Could you rewrite the source records with every "GUI agent" changed to "UI agent" and everything else left as it is?
-- start Information shown --
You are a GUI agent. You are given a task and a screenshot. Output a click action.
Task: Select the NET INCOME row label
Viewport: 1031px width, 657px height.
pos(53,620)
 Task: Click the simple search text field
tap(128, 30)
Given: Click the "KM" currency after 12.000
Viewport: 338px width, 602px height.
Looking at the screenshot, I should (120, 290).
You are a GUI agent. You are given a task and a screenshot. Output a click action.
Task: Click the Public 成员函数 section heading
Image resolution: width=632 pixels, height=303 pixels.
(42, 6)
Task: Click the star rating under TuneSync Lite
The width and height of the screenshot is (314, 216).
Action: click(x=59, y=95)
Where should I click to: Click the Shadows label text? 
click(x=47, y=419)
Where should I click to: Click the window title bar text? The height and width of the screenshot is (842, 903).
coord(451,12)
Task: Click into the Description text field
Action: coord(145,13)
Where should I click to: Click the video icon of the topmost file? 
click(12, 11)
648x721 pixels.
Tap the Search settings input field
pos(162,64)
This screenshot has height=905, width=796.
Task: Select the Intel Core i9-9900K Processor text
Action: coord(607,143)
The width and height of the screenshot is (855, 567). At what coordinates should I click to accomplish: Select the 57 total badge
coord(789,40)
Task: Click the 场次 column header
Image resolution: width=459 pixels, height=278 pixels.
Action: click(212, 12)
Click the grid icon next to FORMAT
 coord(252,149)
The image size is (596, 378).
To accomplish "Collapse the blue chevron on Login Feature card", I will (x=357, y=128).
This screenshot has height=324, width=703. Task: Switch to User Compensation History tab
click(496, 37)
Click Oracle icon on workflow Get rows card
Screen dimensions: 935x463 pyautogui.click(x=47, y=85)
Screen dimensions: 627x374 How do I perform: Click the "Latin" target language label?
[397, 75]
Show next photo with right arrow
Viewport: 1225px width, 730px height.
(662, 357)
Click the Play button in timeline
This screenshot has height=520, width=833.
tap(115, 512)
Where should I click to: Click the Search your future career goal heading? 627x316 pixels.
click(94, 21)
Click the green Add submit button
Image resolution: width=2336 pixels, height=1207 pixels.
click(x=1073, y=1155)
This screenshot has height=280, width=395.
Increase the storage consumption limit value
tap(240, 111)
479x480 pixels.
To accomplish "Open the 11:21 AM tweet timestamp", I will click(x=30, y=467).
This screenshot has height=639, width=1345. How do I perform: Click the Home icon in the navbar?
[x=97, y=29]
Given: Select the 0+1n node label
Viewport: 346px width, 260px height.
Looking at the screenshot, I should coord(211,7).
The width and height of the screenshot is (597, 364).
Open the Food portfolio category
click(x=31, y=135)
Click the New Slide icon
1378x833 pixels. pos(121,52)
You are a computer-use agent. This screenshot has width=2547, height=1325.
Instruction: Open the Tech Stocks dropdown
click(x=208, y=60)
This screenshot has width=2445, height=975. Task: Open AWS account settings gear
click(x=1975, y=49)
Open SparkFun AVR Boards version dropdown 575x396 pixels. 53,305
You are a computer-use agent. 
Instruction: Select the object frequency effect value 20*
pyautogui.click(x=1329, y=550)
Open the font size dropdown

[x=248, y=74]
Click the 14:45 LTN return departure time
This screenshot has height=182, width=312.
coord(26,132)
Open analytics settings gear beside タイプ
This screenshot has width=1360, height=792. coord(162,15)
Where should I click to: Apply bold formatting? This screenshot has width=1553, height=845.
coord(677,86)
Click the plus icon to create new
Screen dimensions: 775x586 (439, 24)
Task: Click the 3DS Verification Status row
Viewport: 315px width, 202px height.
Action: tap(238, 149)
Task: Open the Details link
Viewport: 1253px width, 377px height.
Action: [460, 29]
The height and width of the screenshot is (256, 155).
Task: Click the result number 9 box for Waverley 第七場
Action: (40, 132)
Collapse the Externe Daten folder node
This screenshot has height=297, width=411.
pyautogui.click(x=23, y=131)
-- end Information shown --
▶ Solution to this problem
You are a UI agent. You are given a task and a screenshot. Output a click action.
Task: Select the NET INCOME row label
Viewport: 1031px width, 657px height.
pos(53,620)
 Task: Click the simple search text field
tap(128, 30)
Given: Click the "KM" currency after 12.000
Viewport: 338px width, 602px height.
Looking at the screenshot, I should (120, 290).
You are a UI agent. You are given a task and a screenshot. Output a click action.
Task: Click the Public 成员函数 section heading
Image resolution: width=632 pixels, height=303 pixels.
(42, 6)
Task: Click the star rating under TuneSync Lite
The width and height of the screenshot is (314, 216).
Action: click(x=59, y=95)
Where should I click to: Click the Shadows label text? 
click(x=47, y=419)
Where should I click to: Click the window title bar text? The height and width of the screenshot is (842, 903).
coord(451,12)
Task: Click into the Description text field
Action: coord(145,13)
Where should I click to: Click the video icon of the topmost file? 
click(12, 11)
648x721 pixels.
Tap the Search settings input field
pos(162,64)
This screenshot has height=905, width=796.
Task: Select the Intel Core i9-9900K Processor text
Action: coord(607,143)
The width and height of the screenshot is (855, 567). At what coordinates should I click to accomplish: Select the 57 total badge
coord(789,40)
Task: Click the 场次 column header
Image resolution: width=459 pixels, height=278 pixels.
Action: click(212, 12)
Click the grid icon next to FORMAT
 coord(252,149)
The image size is (596, 378).
To accomplish "Collapse the blue chevron on Login Feature card", I will (x=357, y=128).
This screenshot has height=324, width=703. Task: Switch to User Compensation History tab
click(496, 37)
Click Oracle icon on workflow Get rows card
Screen dimensions: 935x463 pyautogui.click(x=47, y=85)
Screen dimensions: 627x374 How do I perform: Click the "Latin" target language label?
[397, 75]
Show next photo with right arrow
Viewport: 1225px width, 730px height.
(662, 357)
Click the Play button in timeline
This screenshot has height=520, width=833.
tap(115, 512)
Where should I click to: Click the Search your future career goal heading? 627x316 pixels.
click(94, 21)
Click the green Add submit button
Image resolution: width=2336 pixels, height=1207 pixels.
click(x=1073, y=1155)
This screenshot has height=280, width=395.
Increase the storage consumption limit value
tap(240, 111)
479x480 pixels.
To accomplish "Open the 11:21 AM tweet timestamp", I will click(x=30, y=467).
This screenshot has height=639, width=1345. How do I perform: Click the Home icon in the navbar?
[x=97, y=29]
Given: Select the 0+1n node label
Viewport: 346px width, 260px height.
Looking at the screenshot, I should coord(211,7).
The width and height of the screenshot is (597, 364).
Open the Food portfolio category
click(x=31, y=135)
Click the New Slide icon
1378x833 pixels. pos(121,52)
You are a computer-use agent. This screenshot has width=2547, height=1325.
Instruction: Open the Tech Stocks dropdown
click(x=208, y=60)
This screenshot has width=2445, height=975. Task: Open AWS account settings gear
click(x=1975, y=49)
Open SparkFun AVR Boards version dropdown 575x396 pixels. 53,305
You are a computer-use agent. 
Instruction: Select the object frequency effect value 20*
pyautogui.click(x=1329, y=550)
Open the font size dropdown

[x=248, y=74]
Click the 14:45 LTN return departure time
This screenshot has height=182, width=312.
coord(26,132)
Open analytics settings gear beside タイプ
This screenshot has width=1360, height=792. coord(162,15)
Where should I click to: Apply bold formatting? This screenshot has width=1553, height=845.
coord(677,86)
Click the plus icon to create new
Screen dimensions: 775x586 (439, 24)
Task: Click the 3DS Verification Status row
Viewport: 315px width, 202px height.
Action: tap(238, 149)
Task: Open the Details link
Viewport: 1253px width, 377px height.
Action: [460, 29]
The height and width of the screenshot is (256, 155).
Task: Click the result number 9 box for Waverley 第七場
Action: (40, 132)
Collapse the Externe Daten folder node
This screenshot has height=297, width=411.
pyautogui.click(x=23, y=131)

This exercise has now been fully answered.